The New Zealand Species of Podocerus.
I have always been puzzled to distinguish the different species or forms of Podocerus found in New Zealand. P. cristatus (G. M. Thomson) was described by Mr. Thomson in 1879 under the name Cyrtophium cristatum, and it was easy to identify some of the forms found on the New Zealand coast with this species as described by him. In the same year Haswell independently described C. dentatum, an Australian form which Stebbing has—I think, rightly—considered to be the same as P. cristatus; in 1885 Haswell placed this species in the genus Dexiocerella.
The New Zealand species are common on the coast, frequently being found at the roots of seaweed, on the sea-squirt Boltenia, and on other organisms which they usually closely resemble in colour; as they are also somewhat sluggish in movement, they are sometimes hard to distinguish. They appear to show considerable variation in breadth of body, length of the appendages, colour, &c. Other specimens were at different times taken on sertularians, which they so closely resembled that on more than one occasion they were nearly being overlooked altogether, although it was known that they were frequently found on the hydroids. Some of these appeared at first sight narrower than the others, and it was thought they had probably formed a separate species. Closer examination, however, usually failed to reveal any striking or constant difference.
In 1885 Haswell had described another species, under the name Dexiocerella laevis, from Australian shores, differing from D. dentata mainly in having none of the segments dorsally produced.
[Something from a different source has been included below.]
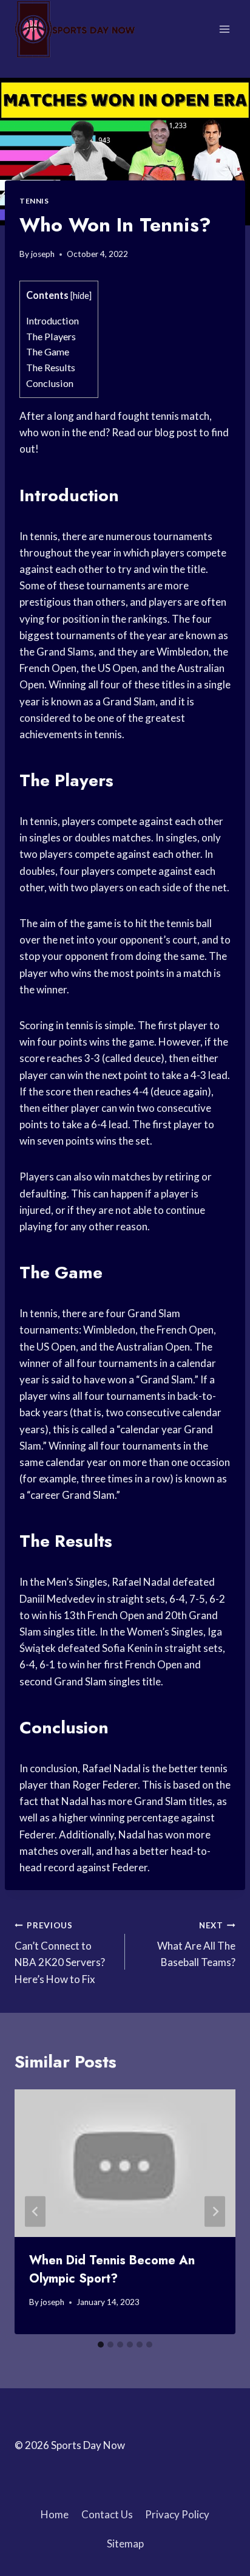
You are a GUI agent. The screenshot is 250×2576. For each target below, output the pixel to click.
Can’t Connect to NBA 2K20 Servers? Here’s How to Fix (60, 1952)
In his Das Tierreich Amphipoda, published in 1906, Stebbing transferred these and other species to the genus Podocerus, recognizing ten species, two of them being P. laevis (Haswell) and P. cristatus (G. M. Thomson), the latter including Dexiocerella dentata Haswell. More recently I have examined and mounted numerous specimens, males and females, from different parts of Australia and New Zealand. Some of them it is easy to identify as P. laevis, and others as P. cristatus, in accordance with the descriptions given by Stebbing, and I think it is desirable to retain these two species distinct as a matter of convenience, though other forms are to a large extent transitional in one character or another. In P. laevis the body is usually smooth, without dorsal carination or with only slight indications of such. The gnathopoda are somewhat short and stout, in

the first the carpus being short and having a distinct rounded lobe fringed with setae extending along nearly its whole length. The second gnathopod has the propod short and stout, fully half as broad as long, the palm is nearly straight, and in fully-grown specimens bears two or three somewhat blunted teeth, and is irregularly dentate near the base of the finger. In the peraeopoda the propods bear three or four stout setules, the strongest of them being on the proximal portion of the propod.
On the other hand, P. cristatus usually has the body more or less carinate on the posterior segments of the peraeon and of the pleon. The gnathopoda are more elongated, the carpus of the first being more slender and having the lobe extending only along part of its length. The second gnathopod in general resembles that of P. laevis, but is more elongated, being more than twice as long as broad. The peraeopoda have the setules on the propods less stout, and those that are present more evenly distributed along the margin.
Fig. 1.—Podocerus laevis (Haswell): male specimen from Cape Maria van Diemen. a, first gnathopod; b, second gnathopod; c, propod of peraeopod.
In many respects P. cristatus shows an approach towards P. danae Stebbing from Kerguelen Land, but in that species all the segments of the body, including the head, bear carinate teeth or processes, and the appendages, especially the second antennae and gnathopoda, are much more elongate. I have specimens from China and Japan that I feel inclined to consider a variety of P. danae, the only appreciable difference being that the carinal processes are rounded, instead of being pointed as

in the Kerguelen Land specimen. P. brasiliensis Dana from the tropical Atlantic is in many respects similar to P. cristatus, but is described as having the body not carinate. I have only one specimen of P. variegatus Leach, the species commonly found in the North Atlantic, and this again shows very close approach both to P. laevis and P. cristatus, and it is not surprising that in 1893 Della Valle grouped most of these species under the name P. brasiliensis.
Fig. 2.—Podocerus cristatus (G. M. Thomson): male specimen from Cook Strait. a, first gnathopod; b, second gnathopod; c, propod of peraeopod.
Barnard (1916, p. 277) has recorded Podocerus cristatus (G. M. Thomson) from False Bay, South Africa.